Email is an unsecured medium for sharing sensitive information. Lehigh has enabled and enforced data encryption in transit for all email going to or being read via the Lehigh gmail service either by the Web browser (HTTPS) or via IMAP clients (SSL). Although most email services now use encryption in transit, it is not guaranteed that a remote system is using encryption. Think of email as communicating via postcard -- it offers little in the way of security or privacy.

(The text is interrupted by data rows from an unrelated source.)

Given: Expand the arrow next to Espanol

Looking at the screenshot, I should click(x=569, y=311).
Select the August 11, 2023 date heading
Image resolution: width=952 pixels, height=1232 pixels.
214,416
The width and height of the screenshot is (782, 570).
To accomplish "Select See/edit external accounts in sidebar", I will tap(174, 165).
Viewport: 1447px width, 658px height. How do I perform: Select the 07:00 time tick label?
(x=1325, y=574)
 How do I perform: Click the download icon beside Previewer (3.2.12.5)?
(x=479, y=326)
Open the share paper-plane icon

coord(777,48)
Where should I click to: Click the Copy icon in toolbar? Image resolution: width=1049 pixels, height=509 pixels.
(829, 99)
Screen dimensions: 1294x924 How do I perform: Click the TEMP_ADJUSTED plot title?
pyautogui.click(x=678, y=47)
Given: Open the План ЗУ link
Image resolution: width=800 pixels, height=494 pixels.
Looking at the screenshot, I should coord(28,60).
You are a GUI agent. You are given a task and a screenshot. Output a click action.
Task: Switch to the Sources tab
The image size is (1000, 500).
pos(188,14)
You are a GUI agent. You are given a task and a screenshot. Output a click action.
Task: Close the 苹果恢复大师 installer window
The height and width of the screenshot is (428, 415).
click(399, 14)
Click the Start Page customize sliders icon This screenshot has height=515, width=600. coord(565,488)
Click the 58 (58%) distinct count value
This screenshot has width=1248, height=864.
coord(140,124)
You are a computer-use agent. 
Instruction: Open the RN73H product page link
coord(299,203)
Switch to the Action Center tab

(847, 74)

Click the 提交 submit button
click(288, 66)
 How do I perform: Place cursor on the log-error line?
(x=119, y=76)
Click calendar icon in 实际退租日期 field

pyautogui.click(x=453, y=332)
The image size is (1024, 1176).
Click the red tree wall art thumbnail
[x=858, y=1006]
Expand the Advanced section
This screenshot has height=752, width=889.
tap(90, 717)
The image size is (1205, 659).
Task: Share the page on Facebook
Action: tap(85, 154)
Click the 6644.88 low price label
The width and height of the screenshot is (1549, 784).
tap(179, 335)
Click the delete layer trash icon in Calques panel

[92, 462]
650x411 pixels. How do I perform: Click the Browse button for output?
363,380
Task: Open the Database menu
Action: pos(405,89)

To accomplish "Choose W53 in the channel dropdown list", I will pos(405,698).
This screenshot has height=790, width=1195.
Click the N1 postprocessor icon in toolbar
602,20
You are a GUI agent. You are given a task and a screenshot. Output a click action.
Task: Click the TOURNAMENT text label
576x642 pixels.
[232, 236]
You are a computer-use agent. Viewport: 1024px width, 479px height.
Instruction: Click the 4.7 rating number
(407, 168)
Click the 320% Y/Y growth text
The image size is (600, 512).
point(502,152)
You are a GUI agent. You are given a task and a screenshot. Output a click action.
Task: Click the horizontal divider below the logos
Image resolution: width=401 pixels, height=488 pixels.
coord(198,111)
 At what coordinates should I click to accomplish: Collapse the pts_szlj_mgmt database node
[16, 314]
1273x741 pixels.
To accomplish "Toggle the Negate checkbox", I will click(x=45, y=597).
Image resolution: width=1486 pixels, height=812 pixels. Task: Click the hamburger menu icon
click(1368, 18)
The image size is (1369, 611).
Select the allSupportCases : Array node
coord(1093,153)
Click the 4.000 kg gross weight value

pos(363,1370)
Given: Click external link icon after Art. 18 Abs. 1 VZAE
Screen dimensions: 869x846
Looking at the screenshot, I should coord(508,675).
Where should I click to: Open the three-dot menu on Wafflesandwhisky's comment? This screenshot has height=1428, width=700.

G Suite and sensitive data

The following paragraphs provide information about some common types, or classifications, of Lehigh data, and storage on G Suite (e.g., Drive). Briefly though, these types of data should never be stored in Lehigh G Suite or stored or transmitted via email. To view detailed policies on handling of sensitive data, view the Classification of Data Tables.:

• Family Educational Rights and Privacy Act (FERPA) Data. The Family Educational Rights and Privacy Act (FERPA) is a federal law that protects the privacy of student education records. Per Lehigh’s data classification policy, FERPA-protected records (and other confidential information “stored in an encrypted form within the personal network (LAN) file space of the individual and must not be backed up to a cloud storage service.”
• Personally-identifiable Information (PII). Personal identifiers, including Social Security, tax identification, driver’s license, and bank account numbers, listed in the Breach of Personal Information Notification Act, as well as other legally confidential data, are protected information.
• Financial Information (payment/credit card information). Pursuant to federal laws, Lehigh has a duty to safeguard every type of nonpublic, personally identifiable financial information. In addition, Lehigh must protect payment/credit card data and related account information. Examples include information provided on an application for a credit card, payment history, and account balance information.
• Health Insurance Portability Accountability Act (HIPAA) and Protected Health Information (PHI). Individually-identifiable health information is legally protected by Federal HIPAA Privacy and Security laws as well as Pennsylvania laws related to medical record confidentiality.
• Export-controlled and other sensitive information. The United States’ export control laws forbid the unlicensed transmission of controlled items, software, and information to certain countries. These export control laws apply to controlled items even when transmitted primarily for storage or for further transmission purposes. It can be a federal crime to share export-controlled information with collaborators who are not United States citizens or permanent United States residents.
• Human subjects data. Human subjects data is classified as Class II restricted information at Lehigh.
• Intellectual property. Lehigh G Suite users can invite other G Suite users (and non-users), both within the university and outside the university, to view data, co-edit documents, and use other collaboration tools. It is the responsibility of each user to ensure that appropriate sharing controls are used in order to protect Lehigh’s intellectual property or third party confidential proprietary information provided to the university under contractual terms requiring non-disclosure.

Accidental loss of data

LTS will make every effort to recover lost data, but recovery should not be assumed.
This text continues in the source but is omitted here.